▸ TO DO
Across the listing below, how many lines contain "resolution"? Answer with the number and nothing else.

▸ MATERIALS PROVIDED
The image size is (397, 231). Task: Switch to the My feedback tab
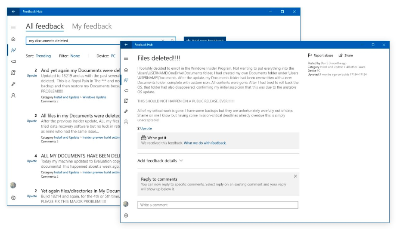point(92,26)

---

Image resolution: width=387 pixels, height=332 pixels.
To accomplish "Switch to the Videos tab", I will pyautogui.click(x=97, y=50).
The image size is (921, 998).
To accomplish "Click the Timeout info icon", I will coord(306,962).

* * *

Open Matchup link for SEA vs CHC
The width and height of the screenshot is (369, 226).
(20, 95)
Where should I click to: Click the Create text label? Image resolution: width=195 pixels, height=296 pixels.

▸ REPLY TO THE EXERCISE
2